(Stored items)
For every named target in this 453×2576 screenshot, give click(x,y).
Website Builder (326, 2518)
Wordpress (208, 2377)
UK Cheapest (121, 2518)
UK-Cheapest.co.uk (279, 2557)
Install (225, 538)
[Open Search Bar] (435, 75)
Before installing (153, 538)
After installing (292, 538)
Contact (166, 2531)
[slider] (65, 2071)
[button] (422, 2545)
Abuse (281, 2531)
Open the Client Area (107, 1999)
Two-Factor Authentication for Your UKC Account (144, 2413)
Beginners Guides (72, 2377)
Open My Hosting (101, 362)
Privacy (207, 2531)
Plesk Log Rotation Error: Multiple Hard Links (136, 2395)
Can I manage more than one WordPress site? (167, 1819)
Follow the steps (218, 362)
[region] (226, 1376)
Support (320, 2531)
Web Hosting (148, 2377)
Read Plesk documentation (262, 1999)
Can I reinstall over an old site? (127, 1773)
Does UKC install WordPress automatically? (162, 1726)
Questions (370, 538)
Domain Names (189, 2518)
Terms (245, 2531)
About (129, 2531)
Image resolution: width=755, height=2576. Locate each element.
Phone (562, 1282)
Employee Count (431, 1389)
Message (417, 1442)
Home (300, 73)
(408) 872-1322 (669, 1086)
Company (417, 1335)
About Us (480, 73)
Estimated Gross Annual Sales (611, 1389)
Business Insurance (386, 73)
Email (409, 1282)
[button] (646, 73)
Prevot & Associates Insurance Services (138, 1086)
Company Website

WORK TO COMPLETE: Reproduce every line above containing "Open".

SOLUTION BELOW:
[Open Search Bar] (435, 75)
Open the Client Area (107, 1999)
Open My Hosting (101, 362)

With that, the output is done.